**Available records:**
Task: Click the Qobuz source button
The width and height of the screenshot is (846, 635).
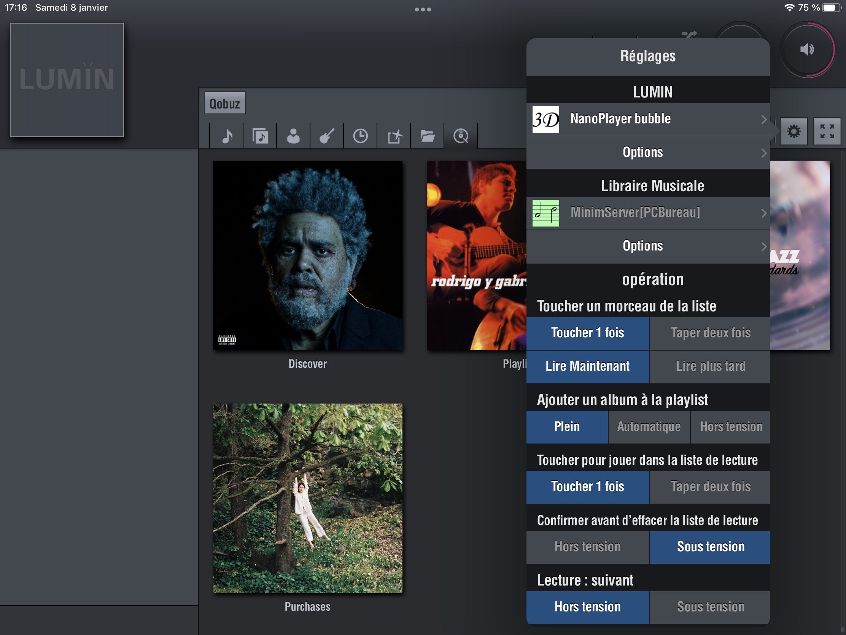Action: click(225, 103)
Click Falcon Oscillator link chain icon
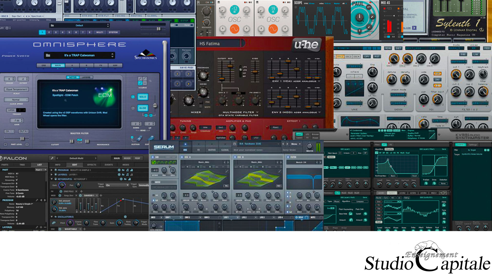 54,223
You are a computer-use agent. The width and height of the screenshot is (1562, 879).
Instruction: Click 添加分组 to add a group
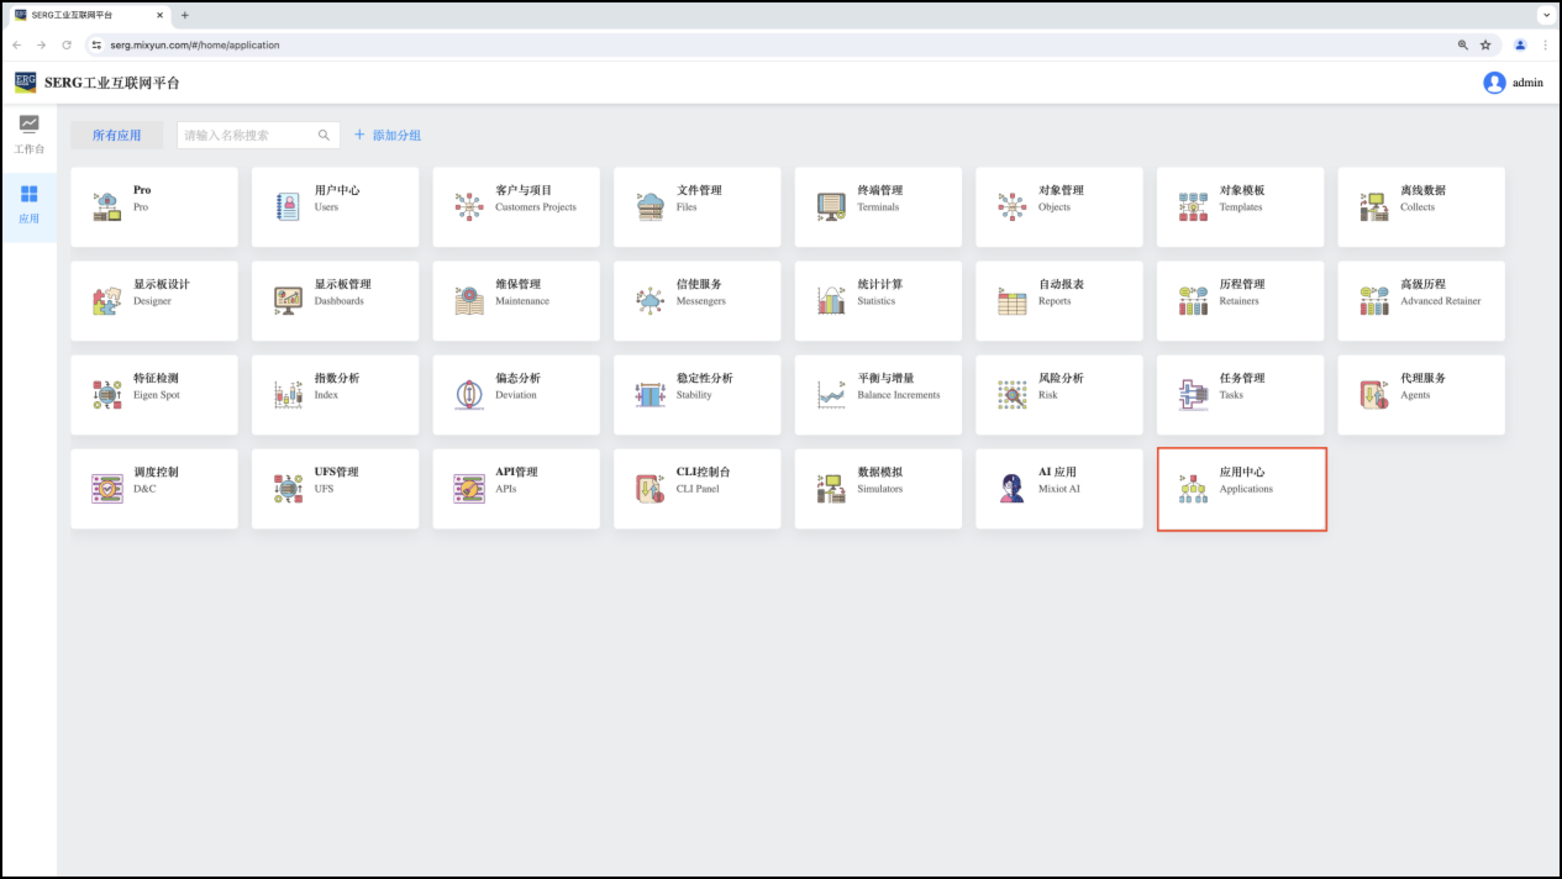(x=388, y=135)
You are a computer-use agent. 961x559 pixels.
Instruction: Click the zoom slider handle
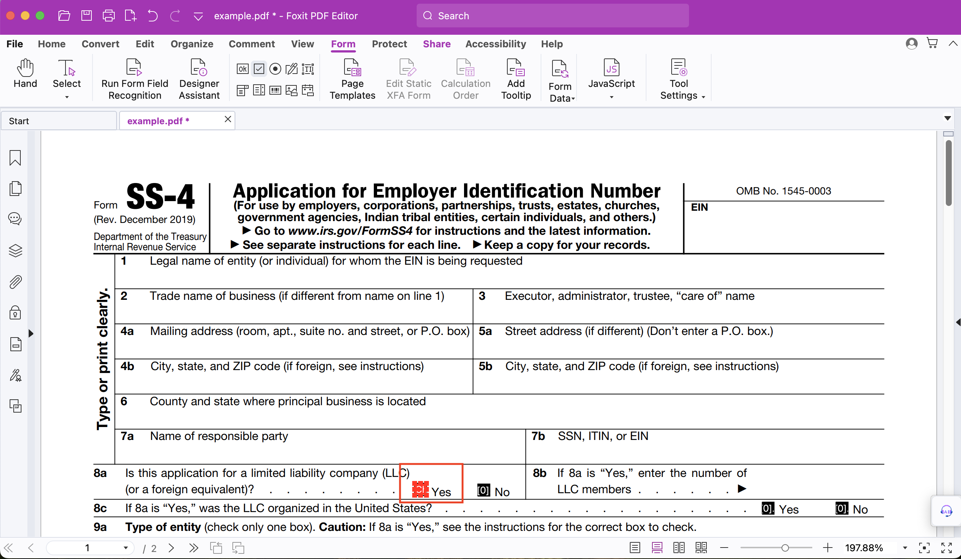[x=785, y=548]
* * *
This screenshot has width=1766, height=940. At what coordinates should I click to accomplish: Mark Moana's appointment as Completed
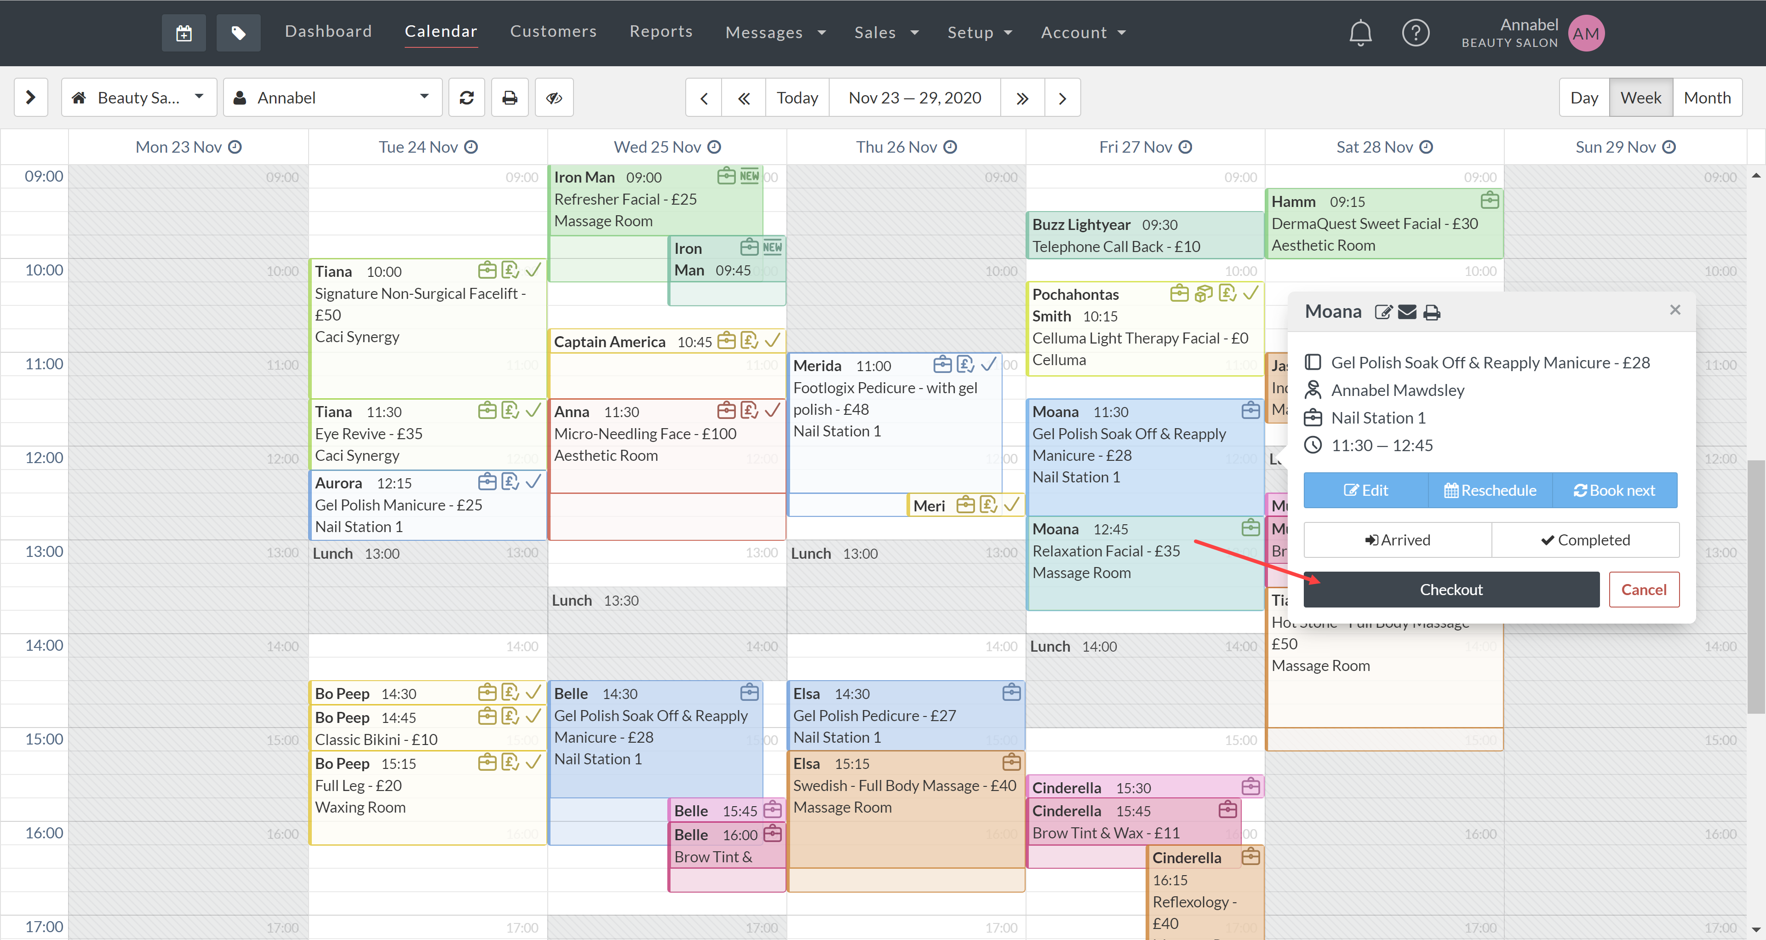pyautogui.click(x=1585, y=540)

**Task statement:**
Respond with nothing but the number of lines in the data above that include the word "computer".

**Written solution:**
2